__Data provided__
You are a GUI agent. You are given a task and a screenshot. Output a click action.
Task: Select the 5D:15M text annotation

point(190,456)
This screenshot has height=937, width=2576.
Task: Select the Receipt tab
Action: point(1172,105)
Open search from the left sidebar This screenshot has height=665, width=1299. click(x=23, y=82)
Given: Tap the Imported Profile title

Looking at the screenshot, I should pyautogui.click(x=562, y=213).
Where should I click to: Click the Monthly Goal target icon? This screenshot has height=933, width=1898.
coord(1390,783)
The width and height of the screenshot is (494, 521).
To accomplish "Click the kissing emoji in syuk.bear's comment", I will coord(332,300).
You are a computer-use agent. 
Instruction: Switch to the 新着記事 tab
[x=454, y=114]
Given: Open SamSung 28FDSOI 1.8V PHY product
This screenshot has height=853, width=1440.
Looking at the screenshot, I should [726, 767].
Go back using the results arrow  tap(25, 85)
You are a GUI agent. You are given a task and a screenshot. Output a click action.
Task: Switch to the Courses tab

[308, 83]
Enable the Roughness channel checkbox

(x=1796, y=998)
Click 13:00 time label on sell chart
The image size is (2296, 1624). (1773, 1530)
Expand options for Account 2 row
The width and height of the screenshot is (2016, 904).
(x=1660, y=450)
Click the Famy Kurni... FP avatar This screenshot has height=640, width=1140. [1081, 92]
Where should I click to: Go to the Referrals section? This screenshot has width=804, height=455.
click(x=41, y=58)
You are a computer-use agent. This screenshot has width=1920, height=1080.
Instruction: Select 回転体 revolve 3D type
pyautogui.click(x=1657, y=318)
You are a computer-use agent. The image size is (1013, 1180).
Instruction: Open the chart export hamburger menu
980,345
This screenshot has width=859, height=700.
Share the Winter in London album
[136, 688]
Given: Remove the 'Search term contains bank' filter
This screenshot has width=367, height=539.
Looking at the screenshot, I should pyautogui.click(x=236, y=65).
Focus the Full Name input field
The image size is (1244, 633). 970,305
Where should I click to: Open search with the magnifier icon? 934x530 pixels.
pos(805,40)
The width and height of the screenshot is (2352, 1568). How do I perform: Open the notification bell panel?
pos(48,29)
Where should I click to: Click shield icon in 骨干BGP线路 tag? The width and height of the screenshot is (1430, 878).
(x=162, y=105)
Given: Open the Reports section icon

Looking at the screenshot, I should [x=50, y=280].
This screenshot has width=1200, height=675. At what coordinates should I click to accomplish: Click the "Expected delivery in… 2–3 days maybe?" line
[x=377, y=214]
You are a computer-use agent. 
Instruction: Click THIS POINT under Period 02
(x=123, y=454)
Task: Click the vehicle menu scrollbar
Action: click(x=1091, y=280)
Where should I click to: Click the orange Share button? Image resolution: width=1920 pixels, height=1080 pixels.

__Task details__
Can you convert all the data above into a numbered list, one line per item, with the blank lines left out?

__Response for this exercise__
1. You are a GUI agent. You are given a task and a screenshot. Output a click action.
2. Task: Select the 5D:15M text annotation
3. point(190,456)
4. This screenshot has height=937, width=2576.
5. Task: Select the Receipt tab
6. Action: point(1172,105)
7. Open search from the left sidebar This screenshot has height=665, width=1299. click(x=23, y=82)
8. Given: Tap the Imported Profile title
9. Looking at the screenshot, I should pyautogui.click(x=562, y=213).
10. Where should I click to: Click the Monthly Goal target icon? This screenshot has height=933, width=1898.
11. coord(1390,783)
12. The width and height of the screenshot is (494, 521).
13. To accomplish "Click the kissing emoji in syuk.bear's comment", I will coord(332,300).
14. You are a computer-use agent. 
15. Instruction: Switch to the 新着記事 tab
16. [x=454, y=114]
17. Given: Open SamSung 28FDSOI 1.8V PHY product
18. This screenshot has height=853, width=1440.
19. Looking at the screenshot, I should [726, 767].
20. Go back using the results arrow  tap(25, 85)
21. You are a GUI agent. You are given a task and a screenshot. Output a click action.
22. Task: Switch to the Courses tab
23. [308, 83]
24. Enable the Roughness channel checkbox
25. (x=1796, y=998)
26. Click 13:00 time label on sell chart
27. The image size is (2296, 1624). (1773, 1530)
28. Expand options for Account 2 row
29. The width and height of the screenshot is (2016, 904).
30. (x=1660, y=450)
31. Click the Famy Kurni... FP avatar This screenshot has height=640, width=1140. [1081, 92]
32. Where should I click to: Go to the Referrals section? This screenshot has width=804, height=455.
33. click(x=41, y=58)
34. You are a computer-use agent. This screenshot has width=1920, height=1080.
35. Instruction: Select 回転体 revolve 3D type
36. pyautogui.click(x=1657, y=318)
37. You are a computer-use agent. The image size is (1013, 1180).
38. Instruction: Open the chart export hamburger menu
39. 980,345
40. This screenshot has width=859, height=700.
41. Share the Winter in London album
42. [136, 688]
43. Given: Remove the 'Search term contains bank' filter
44. This screenshot has width=367, height=539.
45. Looking at the screenshot, I should pyautogui.click(x=236, y=65).
46. Focus the Full Name input field
47. The image size is (1244, 633). 970,305
48. Where should I click to: Open search with the magnifier icon? 934x530 pixels.
49. pos(805,40)
50. The width and height of the screenshot is (2352, 1568). How do I perform: Open the notification bell panel?
51. pos(48,29)
52. Where should I click to: Click shield icon in 骨干BGP线路 tag? The width and height of the screenshot is (1430, 878).
53. (x=162, y=105)
54. Given: Open the Reports section icon
55. Looking at the screenshot, I should [x=50, y=280].
56. This screenshot has width=1200, height=675. At what coordinates should I click to accomplish: Click the "Expected delivery in… 2–3 days maybe?" line
57. [x=377, y=214]
58. You are a computer-use agent. 
59. Instruction: Click THIS POINT under Period 02
60. (x=123, y=454)
61. Task: Click the vehicle menu scrollbar
62. Action: click(x=1091, y=280)
63. Where should I click to: Click the orange Share button? Image resolution: width=1920 pixels, height=1080 pixels.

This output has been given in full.